**Provided data**

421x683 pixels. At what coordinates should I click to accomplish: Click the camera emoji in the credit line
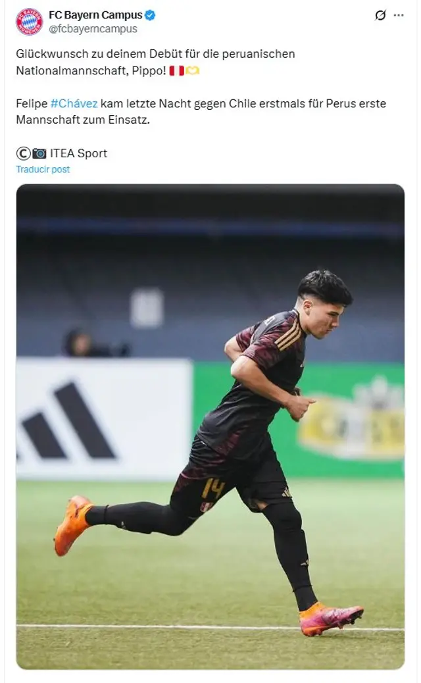click(39, 153)
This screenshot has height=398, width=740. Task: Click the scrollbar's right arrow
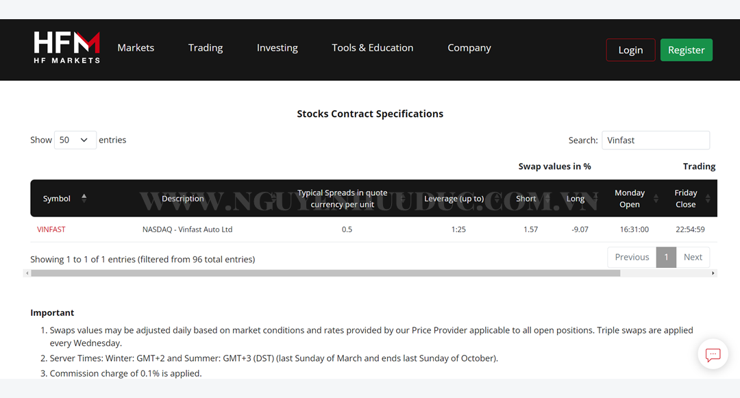point(713,273)
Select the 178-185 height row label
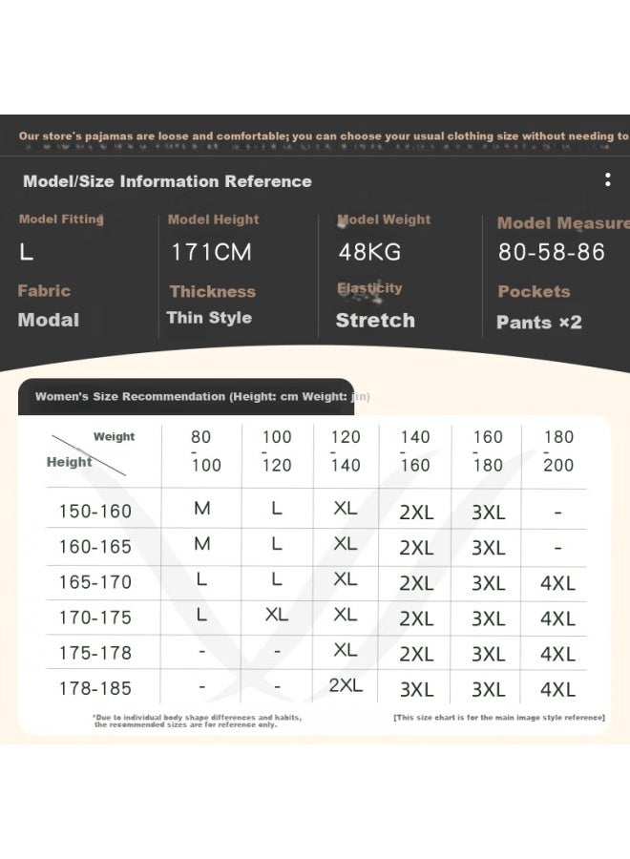The height and width of the screenshot is (859, 630). click(x=95, y=688)
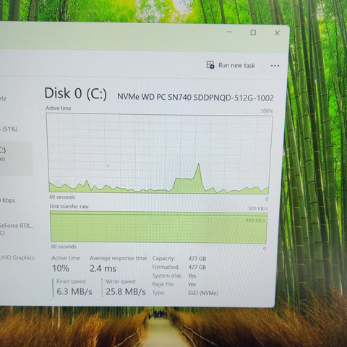Close the Task Manager window
347x347 pixels.
(277, 33)
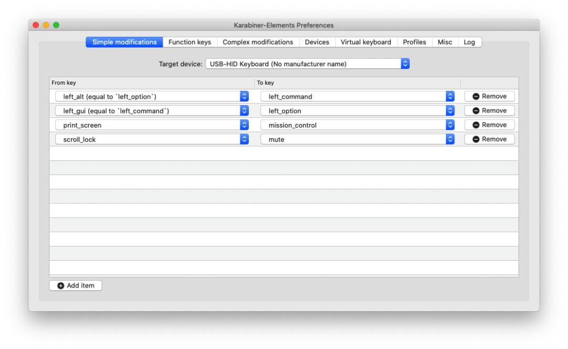The height and width of the screenshot is (349, 568).
Task: Click the blue arrows next to the mute key
Action: 450,139
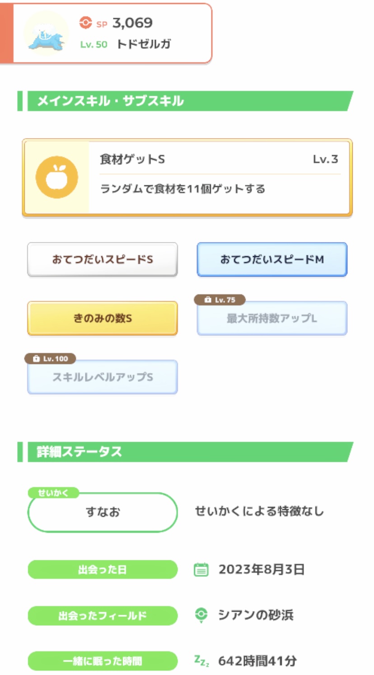
Task: Tap the 出会った日 label
Action: click(103, 570)
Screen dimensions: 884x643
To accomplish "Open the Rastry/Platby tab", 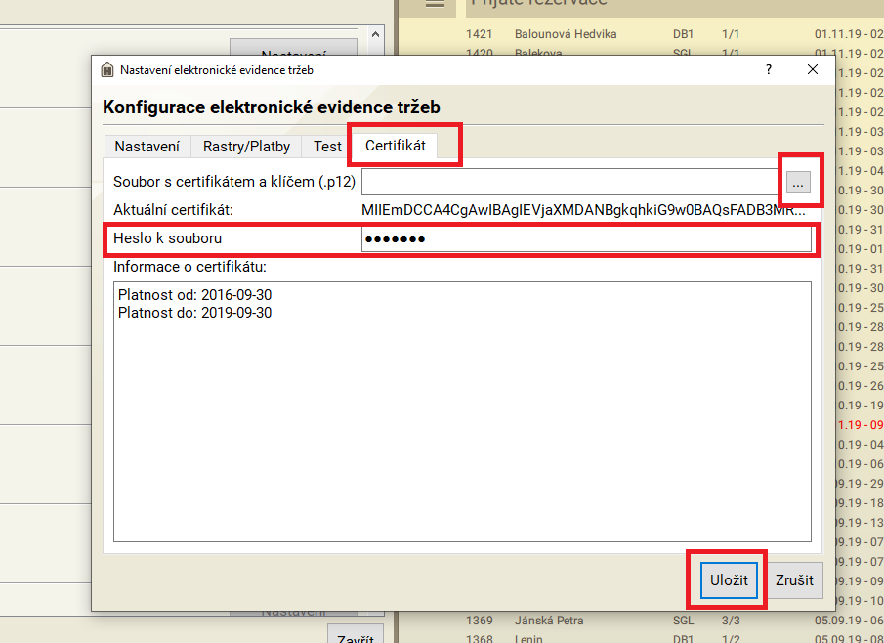I will point(246,147).
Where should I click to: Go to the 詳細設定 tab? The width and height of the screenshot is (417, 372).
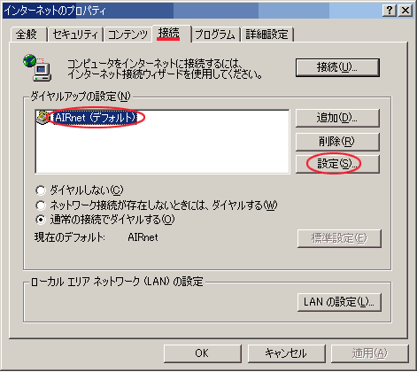pyautogui.click(x=267, y=35)
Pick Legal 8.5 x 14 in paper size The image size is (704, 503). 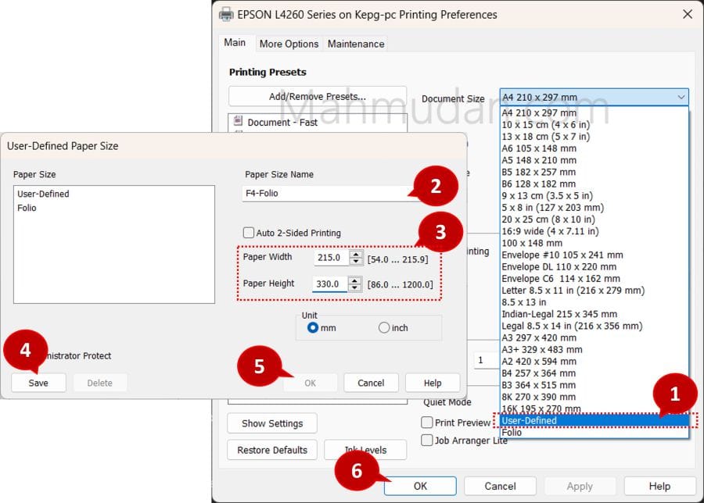(572, 326)
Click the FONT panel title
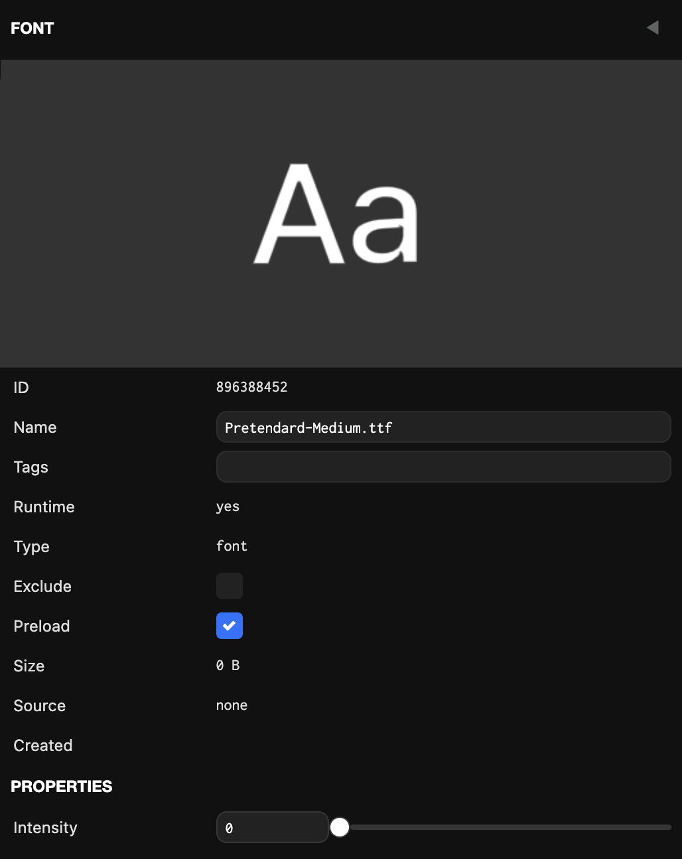The height and width of the screenshot is (859, 682). [x=32, y=28]
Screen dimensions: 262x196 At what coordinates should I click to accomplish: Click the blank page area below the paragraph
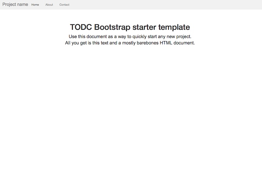[x=131, y=114]
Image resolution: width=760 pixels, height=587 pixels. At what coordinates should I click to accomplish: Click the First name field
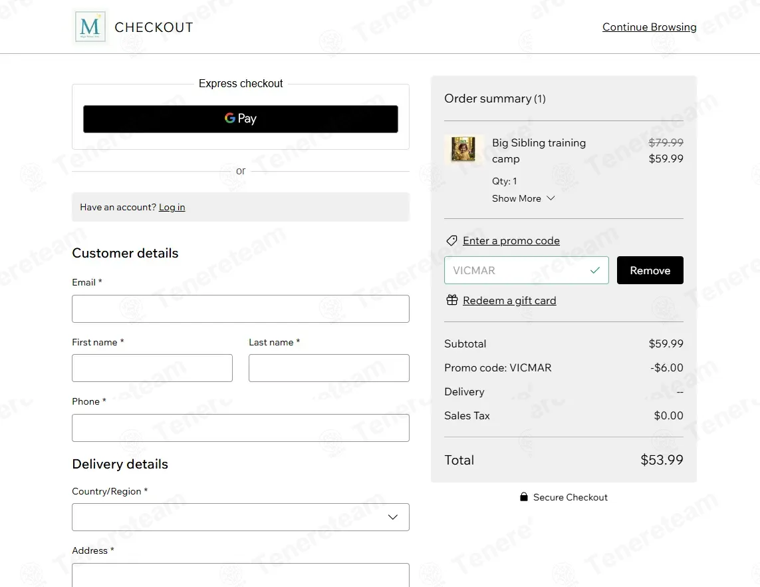(152, 368)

**Task directions**
Once the line containing "Click the FONT panel title" is found, transcribe it and the rest of the lines to the end of the listing above exactly, omitting all pictures.

**Finished exercise**
Click the FONT panel title
The height and width of the screenshot is (859, 682). [x=32, y=28]
Screen dimensions: 262x196 At what coordinates should I click to accomplish: Click the blank page area below the paragraph
[x=131, y=114]
Image resolution: width=760 pixels, height=587 pixels. At what coordinates should I click to accomplish: Click the First name field
(152, 368)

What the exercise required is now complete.